Il forno a microonde porta la temperatura, per un tempo molto breve, intorno ai 75°C,  quindi ben al di sotto della soglia-limite dei 110°C. Tuttavia, nonostante le apparenze, questo apparecchio non è così inoffensivo. Uno studio ha dimostrato che il forno a microonde provoca una variazione di orientamento delle molecole d’acqua di 2,45 miliardi di volte al secondo; esso trasforma alcuni aminoacidi L in aminoacidi D (è il caso della prolina e dell’idrossiprolina, che sfuggono così all’azione dei nostri enzimi); in oltre il 90% degli alimenti esso induce forti anomalie, rilevate attraverso il metodo delle cristallizzazioni sensibili. In un esperimento su modello animale è emerso che il 100% dei topi nutriti con alimenti scaldati al microonde ha sviluppato il cancro.

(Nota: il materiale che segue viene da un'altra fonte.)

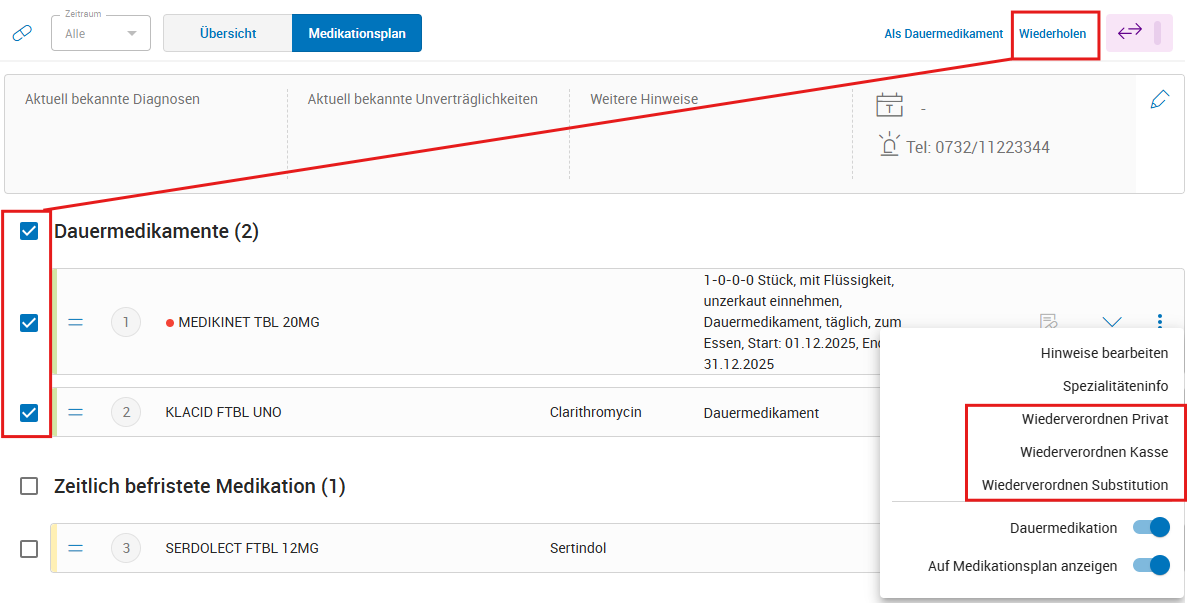
Task: Click the pencil edit icon for patient info
Action: (x=1160, y=99)
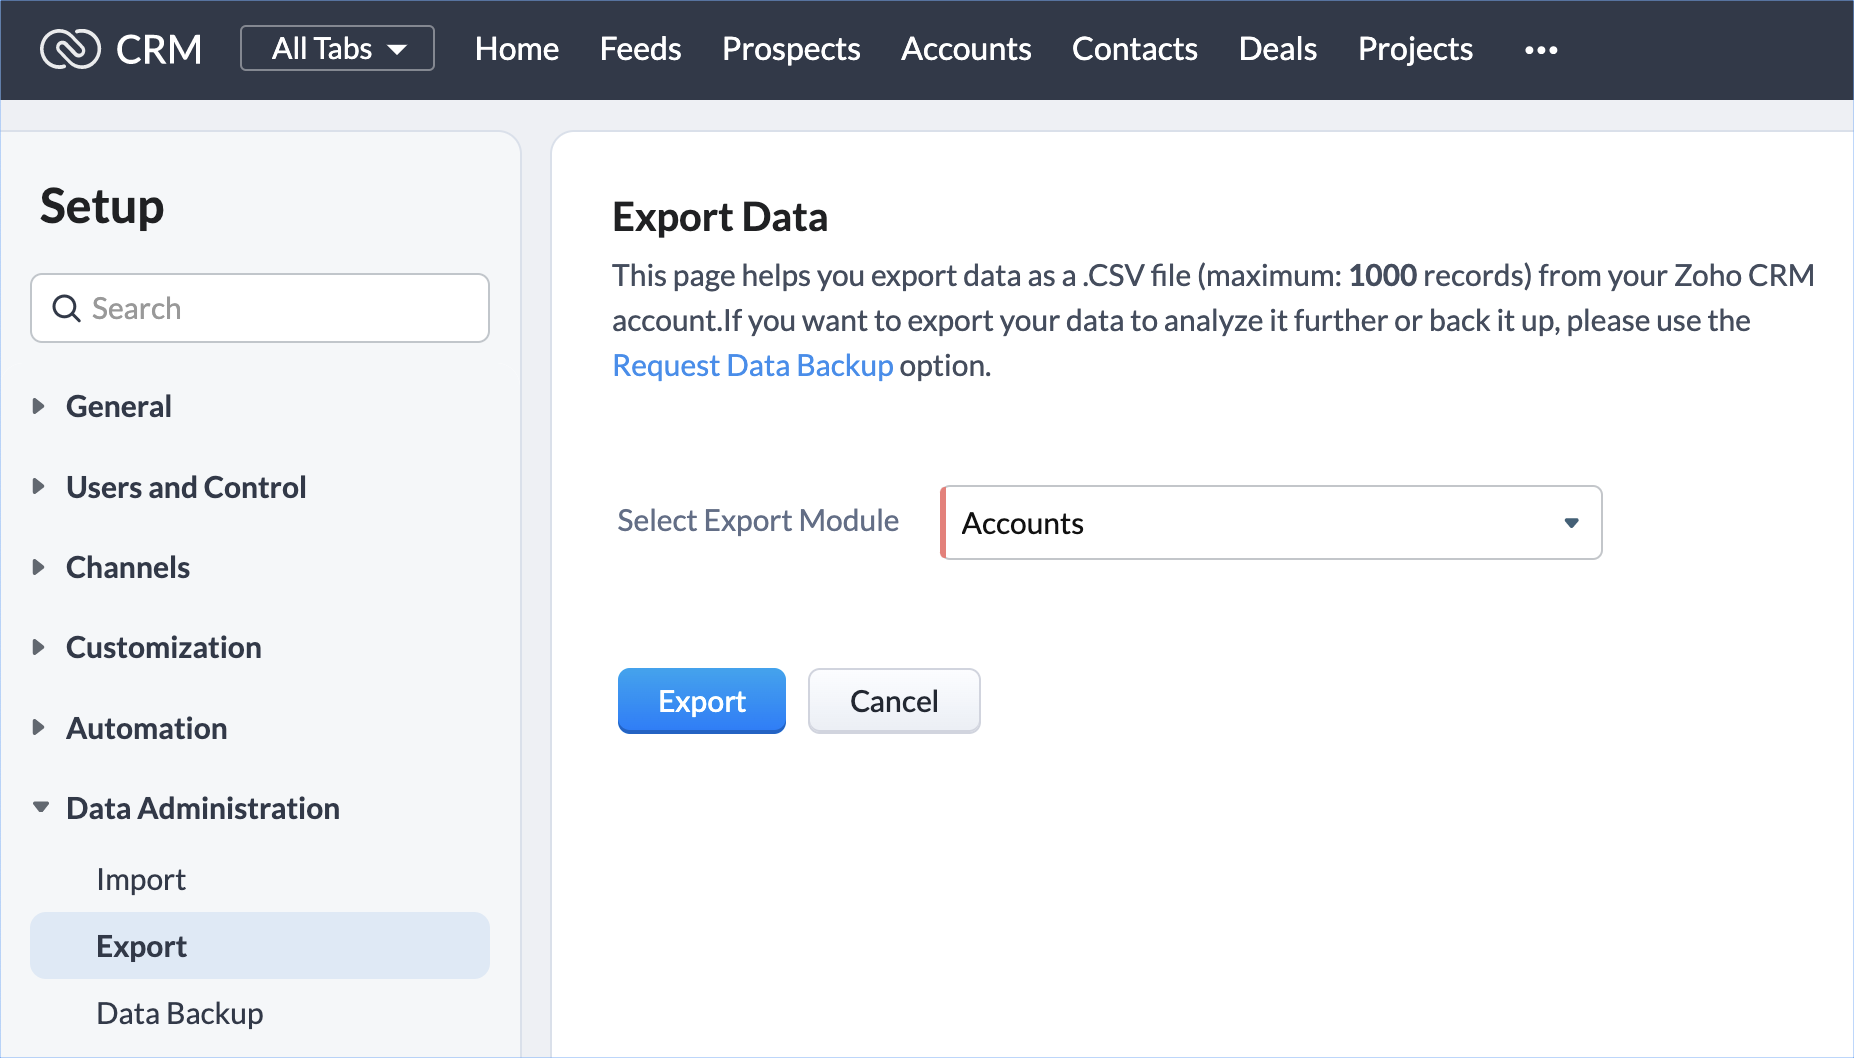
Task: Expand the General section arrow
Action: [x=39, y=406]
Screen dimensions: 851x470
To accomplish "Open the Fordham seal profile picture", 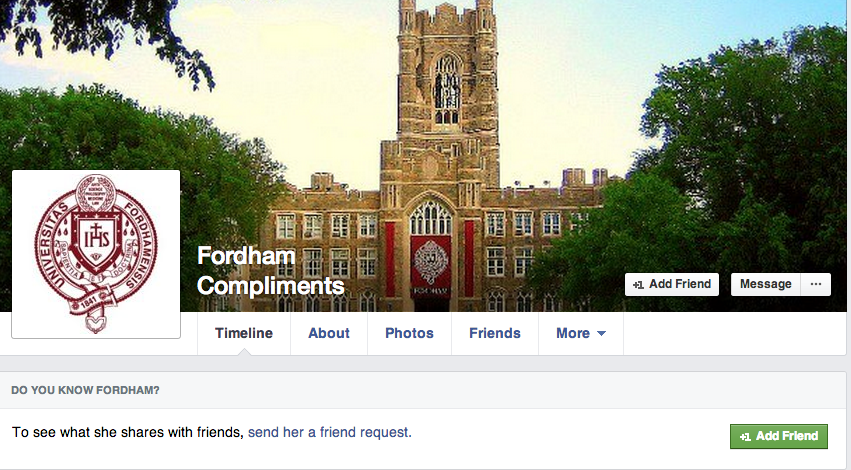I will click(x=96, y=254).
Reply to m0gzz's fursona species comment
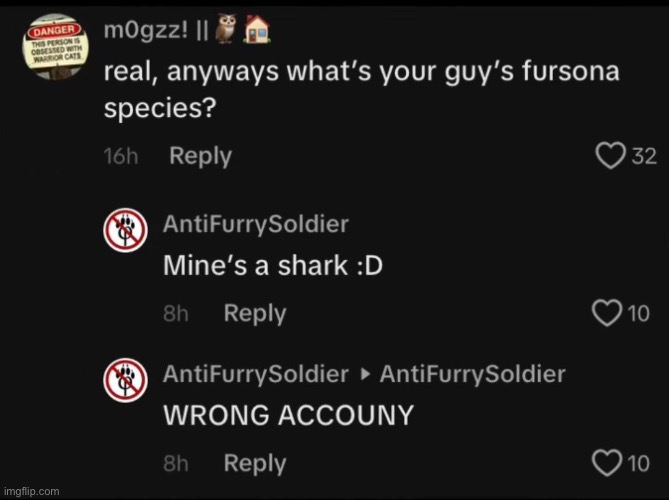669x500 pixels. coord(201,156)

Per quanto concerne la pentola a pressione vi sono, fra gli studiosi, posizioni contrastanti: secondo l’Associazione Medica Kousmine, la pentola a pressione sarebbe positiva per alcuni tipi di nutrienti e negativa per altri. Per i cereali essa sarebbe positiva, in quanto non solo non danneggerebbe la qualità del cibo ma ne migliorerebbe l’assimilabilità. Questo risultato che, entro certi limiti, è proporzionale alla temperatura di cottura, è stato attribuito al rilascio di granuli di amido dalla matrice della proteina che li rende più suscettibili alla digestione enzimatica. Il comportamento dell’amido in acqua dipende sia dalla temperatura che dalla concentrazione. Gli svantaggi, cioè la parziale distruzione di alcune vitamine per la temperatura, sono comunque meno rilevanti nei cereali, i quali sono già di per sé carenti in vit. C (la più termosensibile), mentre sono ricchi di vitamine del gruppo B, più resistenti alla temperatura. Inoltre, il degrado delle vitamine è in relazione sia alla temperatura che ai tempi di esposizione: se in pentola a pressione le temperature sono più alte, in compenso i tempi sono diminuiti. Per i legumi vi sono considerazioni analoghe, anche se di natura chimica diversa. Qui il vantaggio deriverebbe dalla migliore distruzione di alcune sostanze nocive o sgradevoli, parzialmente termolabili, contenute in molti legumi: ad esempio i composti cianogenetici pericolosi (eterosidi), annullabili con un prolungato ammollo e, in parte, con la temperatura di cottura, e gli oligosaccaridi, responsabili del cattivo odore dei gas intestinali. Anche in questo caso, le vitamine del gruppo B, presenti nei legumi, sono meno sensibili alla temperatura rispetto alla vit. C, quasi assente nei legumi secchi. Decisamente controindicata invece la cottura a pressione per i legumi freschi e per quelli germogliati. Per le verdure (patate comprese) la cottura in pentola a pressione è controproducente, in quanto i danni di perdita di elementi vitali (vitamine, bioflavonoidi, indoli, ecc.) sono molto rilevanti.

Riassumendo, dunque, alimentarsi in modo sano vuol dire non solo privilegiare gli alimenti crudi rispetto a quelli cotti, potenzialmente nocivi, ma anche saper scegliere fra gli alimenti quelli più sani e che rispettino la nostra biochimica e fra i metodi di cottura quelli che non alterino i principi ed i nutrienti dei cibi che assumiamo.